L’une des valeurs que nous plaçons au cœur de la Fraternité est la solidarité, qu’elle s’exerce dans notre quartier, dans notre ville ou au-delà des frontières. Le Jardin de la Fraternité ne se veut ni un espace vecteur de gentrification, ni uniquement un lieu de production : c’est avant tout un espace ressource, en lien direct avec l’ensemble de nos autres activités.
Cet été, nos parcelles dédiées au jardin sec, adaptées aux changements climatiques, ont été touchées par un incendie. Les toilettes sèches que Jean-Luc avait réalisées, ornées de vitraux, ont hélas été réduites en cendres. Nous sommes tristes, mais il va falloir apprendre à vivre de plus en plus avec ce type d’événements.
Lorsque les classes de l’école Cadenas et de l’école Nationale viennent au jardin, nous parlons des incendies et de la manière d’adapter nos pratiques dans un contexte où ceux-ci seront de plus en plus fréquents. Les enfants apprennent ainsi à semer et à bouturer, non seulement pour revégétaliser nos jardins, mais aussi pour offrir une partie de ces plants aux personnes sinistrées par les incendies du 8 juillet dans le 16ᵉ arrondissement de Marseille.
Bryan est parti cet automne en Cisjordanie, où il a rencontré plusieurs agriculteurs et agricultrices palestinien·nes. Peu avant son arrivée, les banques de graines de l’UAWC, syndicat agricole palestinien, avaient été attaquées par des colons. La production agricole y est menacée en permanence, au même titre que les habitations. Les agriculteurs et agricultrices ont offert des plantes et des graines locales afin que nous les cultivions à Marseille.

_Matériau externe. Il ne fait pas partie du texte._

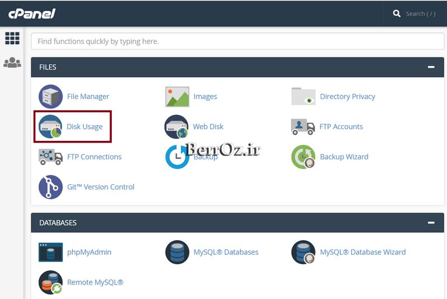The image size is (447, 299).
Task: Click the FTP Accounts truck icon
Action: pos(303,127)
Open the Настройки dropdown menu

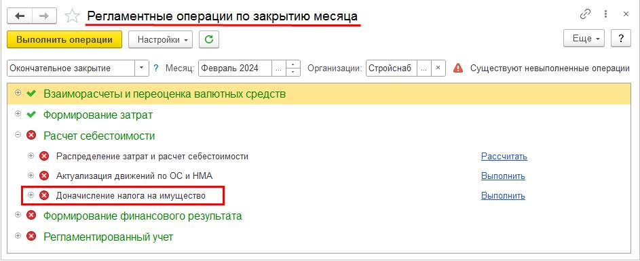[x=160, y=39]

Avec les enfants, nous allons semer ces graines et les multiplier. En plus d’aborder les notions de reproduction végétale et de semences paysannes, nous contribuerons à préserver des lignées issues d’une sélection génétique menée sur de nombreuses générations. Au-delà de la portée symbolique, ce sont des graines que les colons illégaux en Cisjordanie ne pourront ni voler ni détruire, et qui seront plus tard renvoyées aux agriculteurs et agricultrices.
Ainsi, à travers des ateliers de jardinage en apparence classiques, les enfants découvrent, évoquent et participent pleinement à la solidarité, dans nos quartiers comme à l’échelle du monde.